Second, he continued, he will “increase Iraqi security forces in Baghdad and northern Iraq.” This will include deploying up to 300 military advisors, all of whom will counsel and support the Iraqis going forward.

He did stress, however, that U.S. “military forces will not be returning to combat in Iraq.”

But the United States will not stay idle.

“In recent days we’ve positioned military assets in the region, [added] intelligence resources about potential targets, and going forward, we will be prepared to take action if and when the situation on the ground [merits it].” This apparently leaves the door open to military strikes at some future date.

He also said that Secretary of State John Kerry will head to the Middle East this weekend to help broker a “diplomatic solution."

“Above all, Iraqi leaders must arise above their differences and come up with a political plan for Iraq’s future,” he continued. “Recent days have reminded us of the deep scars left by America’s war in Iraq. What’s clear from the last decade is for the United States to ask hard questions before taking military action abroad.”

“The most important question we must be asking,” he continued, “is what is in the national security interests of the United States of America?” His made it clear that the situation Iraq must be resolved through political and diplomatic channels.

Finally, the president didn’t explicitly assert that Iraq’s Prime Minister Nouri al-Maliki should step down, but did say that only an inclusive central government in Baghdad can heal the country’s deep-seated divisions and bring stability to the region.

UPDATE: Following President Obama's press conference today Chairman of the House Foreign Affairs Committee Rep.
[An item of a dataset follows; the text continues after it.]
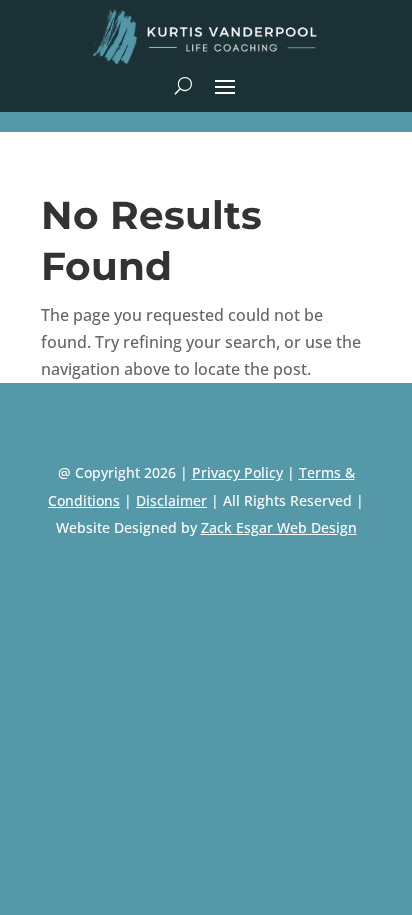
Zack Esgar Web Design (279, 527)
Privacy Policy (237, 472)
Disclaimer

Ed Royce (R-CA) released the following statement:

“The plan that the President announced today in response to the rapid terrorist expansion in Iraq underestimates the seriousness of the threat. The steps he announced are needed, but fall short of what is required to stop this al-Qaeda offshoot from gaining more power, which must include drone strikes.

“Yes, Iraqis must solve their differences on their own, but this crisis comes as the Administration has disengaged from Iraq and willfully ignored well-known threats, including the growing strength of the al-Qaeda offshoot there and in Syria over the past two years. The Iraqis have been requesting U.S. drone strikes against terrorist camps for nearly a year, and this Administration has repeatedly said ‘no,’ even as they have captured town after town. This response is allowing Iran to fill the void and expand its destructive regional influence, enflaming sectarian conflict, destabilizing the Middle East, and creating an environment in which the Islamic State of Iraq and Syria and other al-Qaeda offshoots will thrive. Our closest allies and our critical national security interests in the region are in jeopardy. Abu Bakr al-Baghdadi, the terrorist leading this charge, directly threatened New York in 2009, and President Obama should take that seriously.”